(Stored dataset items)
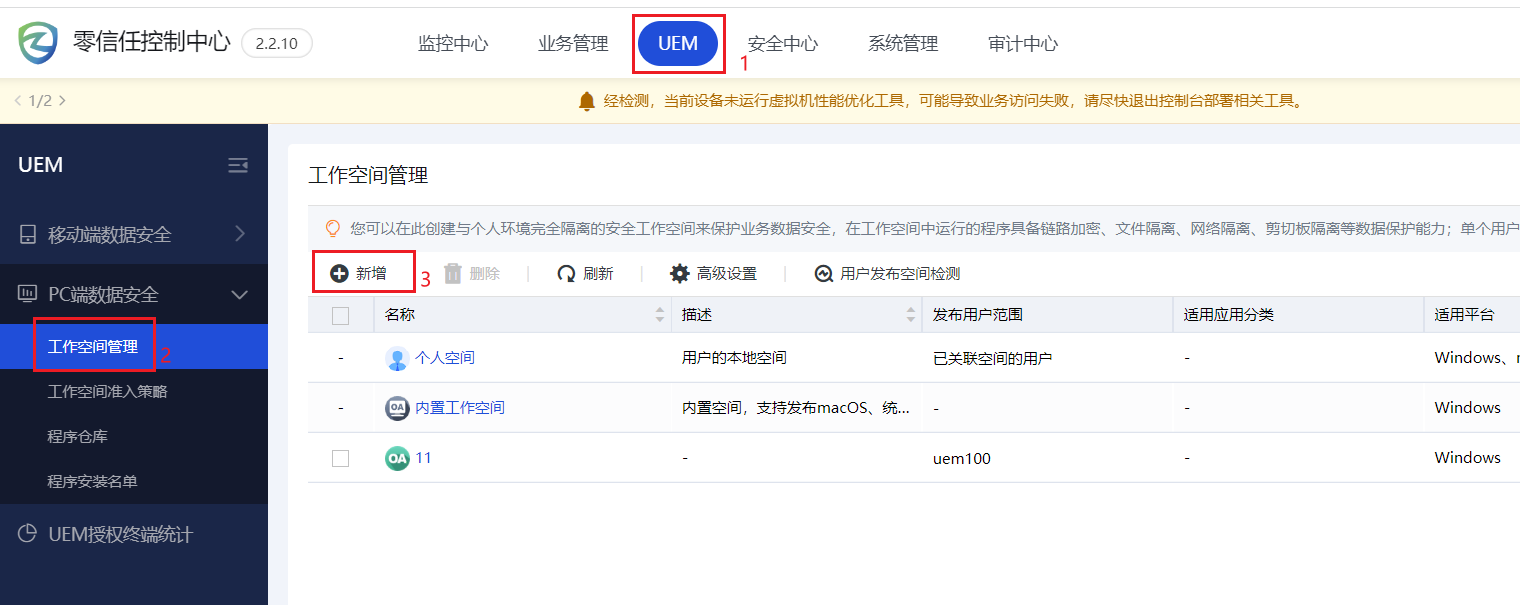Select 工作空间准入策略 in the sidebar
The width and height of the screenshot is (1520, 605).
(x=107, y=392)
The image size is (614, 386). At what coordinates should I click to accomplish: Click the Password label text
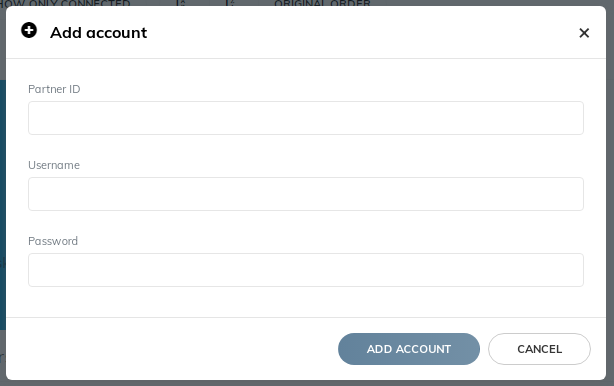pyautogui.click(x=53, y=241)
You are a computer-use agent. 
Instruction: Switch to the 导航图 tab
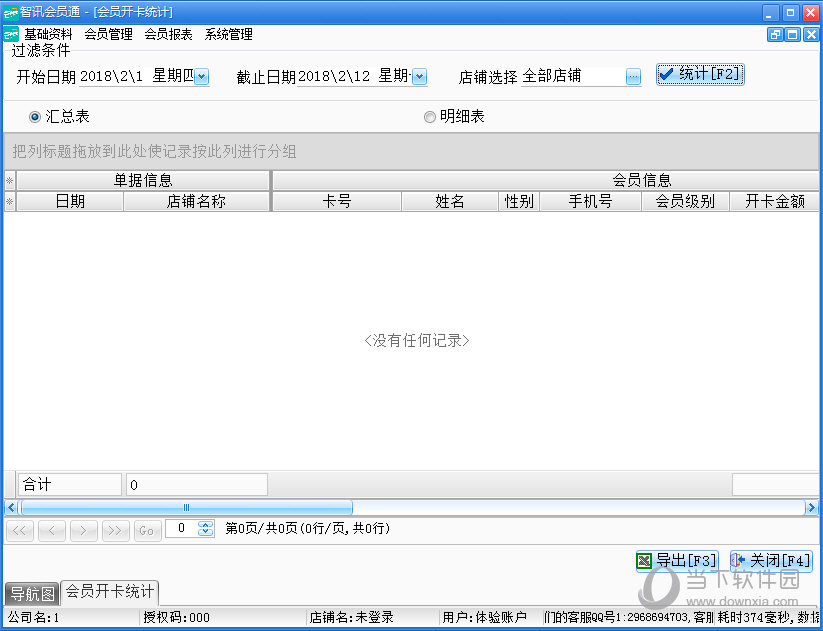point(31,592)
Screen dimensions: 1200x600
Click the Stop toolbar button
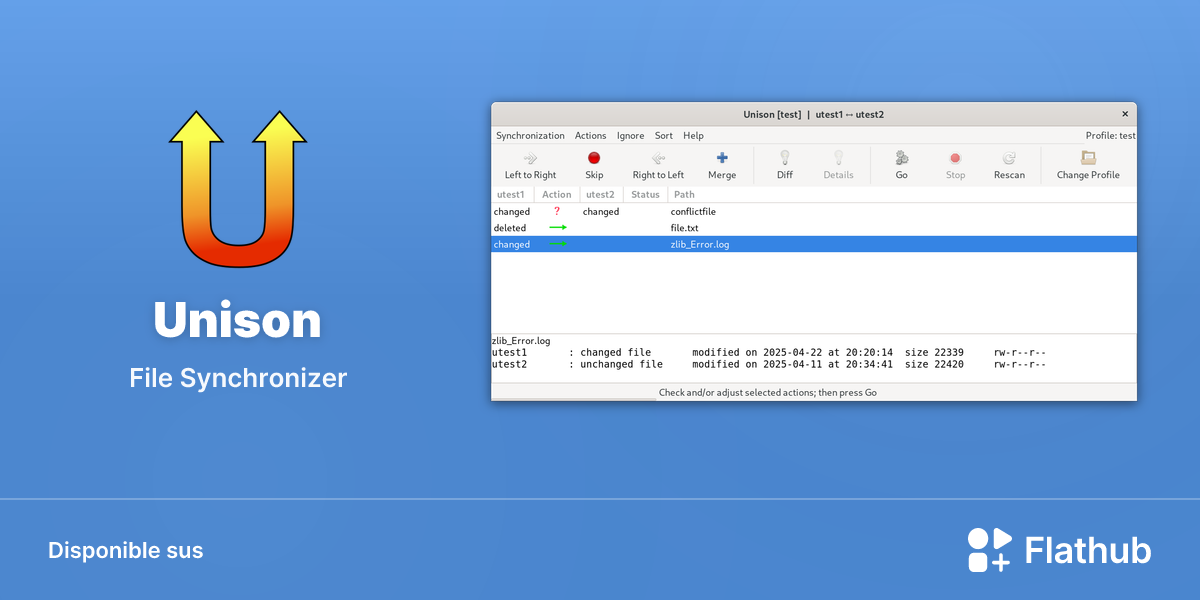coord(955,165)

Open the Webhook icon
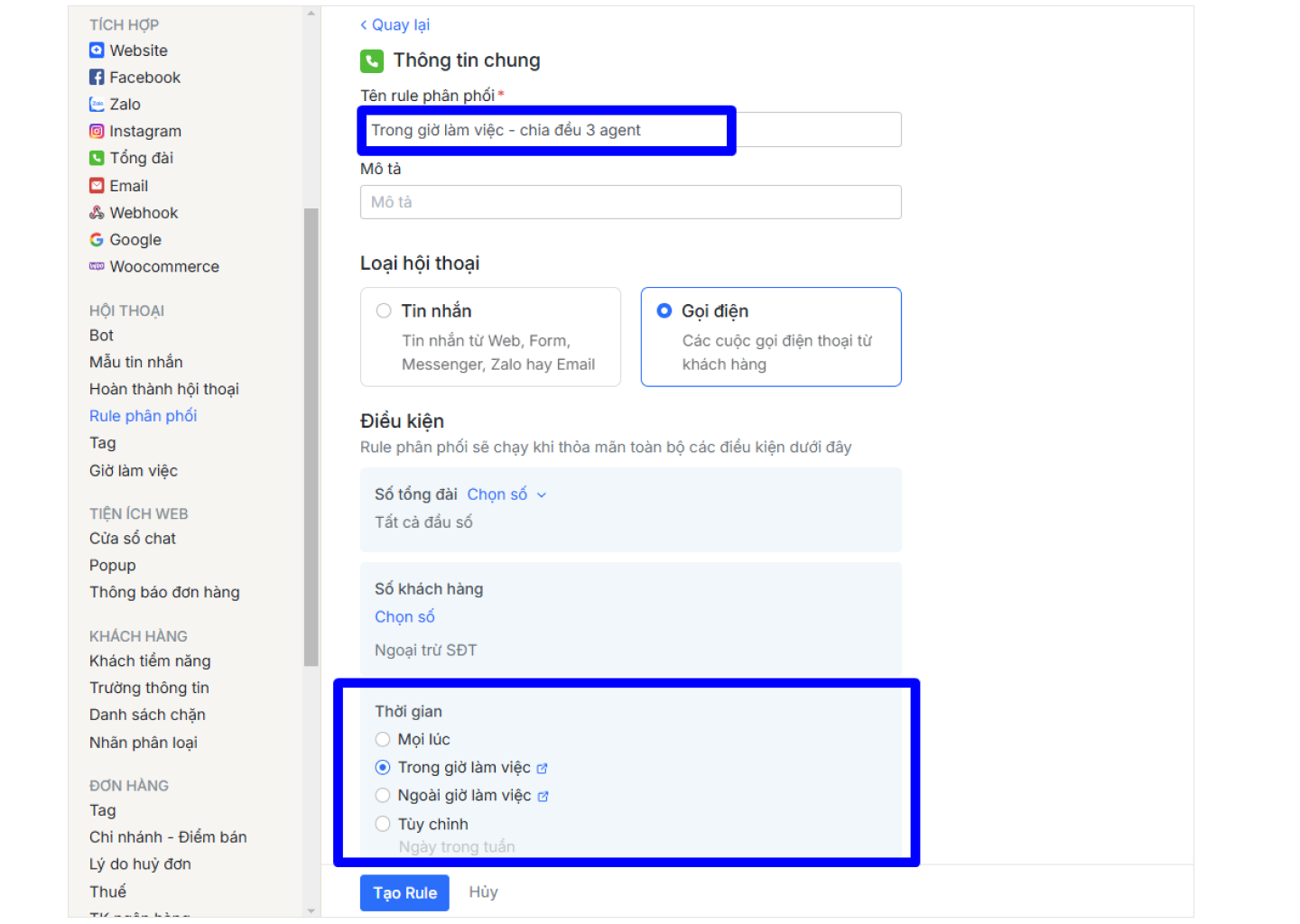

Try it> Please return exactly, and only, the lines from the one containing "Screen dimensions: 1200x600" through the end of the records, with both end lines kept and every picture dropped.

Solution to this exercise>
Screen dimensions: 1200x600
Click the Stop toolbar button
coord(955,165)

Open the Webhook icon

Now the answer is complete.